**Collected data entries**
══════
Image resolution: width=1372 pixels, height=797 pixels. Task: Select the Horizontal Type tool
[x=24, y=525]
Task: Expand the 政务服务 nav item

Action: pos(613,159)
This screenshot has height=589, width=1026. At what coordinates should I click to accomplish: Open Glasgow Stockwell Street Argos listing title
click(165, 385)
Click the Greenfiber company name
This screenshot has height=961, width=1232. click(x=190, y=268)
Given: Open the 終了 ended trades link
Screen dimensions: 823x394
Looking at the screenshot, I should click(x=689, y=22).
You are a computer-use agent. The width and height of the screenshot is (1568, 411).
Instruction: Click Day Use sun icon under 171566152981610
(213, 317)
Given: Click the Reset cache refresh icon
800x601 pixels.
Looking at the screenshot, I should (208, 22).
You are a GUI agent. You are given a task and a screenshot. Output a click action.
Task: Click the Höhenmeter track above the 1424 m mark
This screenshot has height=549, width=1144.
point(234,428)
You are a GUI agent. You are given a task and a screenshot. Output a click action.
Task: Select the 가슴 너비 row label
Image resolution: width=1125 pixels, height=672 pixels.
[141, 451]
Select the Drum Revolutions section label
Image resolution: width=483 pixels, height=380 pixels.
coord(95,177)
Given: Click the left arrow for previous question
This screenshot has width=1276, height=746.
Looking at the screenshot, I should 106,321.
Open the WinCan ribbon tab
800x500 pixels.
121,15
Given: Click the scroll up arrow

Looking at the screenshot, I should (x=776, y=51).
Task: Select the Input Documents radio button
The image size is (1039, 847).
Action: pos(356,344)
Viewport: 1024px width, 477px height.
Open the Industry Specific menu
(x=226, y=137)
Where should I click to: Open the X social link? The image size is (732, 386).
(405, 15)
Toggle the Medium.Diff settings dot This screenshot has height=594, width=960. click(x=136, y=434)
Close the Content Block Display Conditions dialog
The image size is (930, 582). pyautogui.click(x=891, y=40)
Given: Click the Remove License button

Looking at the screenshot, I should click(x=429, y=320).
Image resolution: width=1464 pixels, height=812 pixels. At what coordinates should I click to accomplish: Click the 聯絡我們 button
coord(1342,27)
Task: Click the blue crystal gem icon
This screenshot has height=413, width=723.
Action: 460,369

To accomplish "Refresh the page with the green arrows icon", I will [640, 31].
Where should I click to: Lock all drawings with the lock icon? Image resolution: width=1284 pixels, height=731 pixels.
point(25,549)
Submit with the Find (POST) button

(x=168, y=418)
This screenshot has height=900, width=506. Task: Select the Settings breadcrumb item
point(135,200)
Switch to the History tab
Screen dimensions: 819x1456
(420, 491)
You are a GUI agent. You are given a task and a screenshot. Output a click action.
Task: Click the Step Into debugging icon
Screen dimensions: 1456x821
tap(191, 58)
══════
**Exercise objective**
The answer should be an exact reproduction of all the entries.

**Answer section**
Image resolution: width=1372 pixels, height=797 pixels. Task: Select the Horizontal Type tool
[x=24, y=525]
Task: Expand the 政务服务 nav item

Action: pos(613,159)
This screenshot has height=589, width=1026. At what coordinates should I click to accomplish: Open Glasgow Stockwell Street Argos listing title
click(165, 385)
Click the Greenfiber company name
This screenshot has height=961, width=1232. click(x=190, y=268)
Given: Open the 終了 ended trades link
Screen dimensions: 823x394
Looking at the screenshot, I should click(x=689, y=22).
You are a computer-use agent. The width and height of the screenshot is (1568, 411).
Instruction: Click Day Use sun icon under 171566152981610
(213, 317)
Given: Click the Reset cache refresh icon
800x601 pixels.
Looking at the screenshot, I should (208, 22).
You are a GUI agent. You are given a task and a screenshot. Output a click action.
Task: Click the Höhenmeter track above the 1424 m mark
This screenshot has height=549, width=1144.
point(234,428)
You are a GUI agent. You are given a task and a screenshot. Output a click action.
Task: Select the 가슴 너비 row label
Image resolution: width=1125 pixels, height=672 pixels.
[141, 451]
Select the Drum Revolutions section label
Image resolution: width=483 pixels, height=380 pixels.
coord(95,177)
Given: Click the left arrow for previous question
This screenshot has width=1276, height=746.
Looking at the screenshot, I should 106,321.
Open the WinCan ribbon tab
800x500 pixels.
121,15
Given: Click the scroll up arrow

Looking at the screenshot, I should (x=776, y=51).
Task: Select the Input Documents radio button
The image size is (1039, 847).
Action: pos(356,344)
Viewport: 1024px width, 477px height.
Open the Industry Specific menu
(x=226, y=137)
Where should I click to: Open the X social link? The image size is (732, 386).
(405, 15)
Toggle the Medium.Diff settings dot This screenshot has height=594, width=960. click(x=136, y=434)
Close the Content Block Display Conditions dialog
The image size is (930, 582). pyautogui.click(x=891, y=40)
Given: Click the Remove License button

Looking at the screenshot, I should click(x=429, y=320).
Image resolution: width=1464 pixels, height=812 pixels. At what coordinates should I click to accomplish: Click the 聯絡我們 button
coord(1342,27)
Task: Click the blue crystal gem icon
This screenshot has height=413, width=723.
Action: 460,369

To accomplish "Refresh the page with the green arrows icon", I will [640, 31].
Where should I click to: Lock all drawings with the lock icon? Image resolution: width=1284 pixels, height=731 pixels.
point(25,549)
Submit with the Find (POST) button

(x=168, y=418)
This screenshot has height=900, width=506. Task: Select the Settings breadcrumb item
point(135,200)
Switch to the History tab
Screen dimensions: 819x1456
(420, 491)
You are a GUI agent. You are given a task and a screenshot. Output a click action.
Task: Click the Step Into debugging icon
Screen dimensions: 1456x821
tap(191, 58)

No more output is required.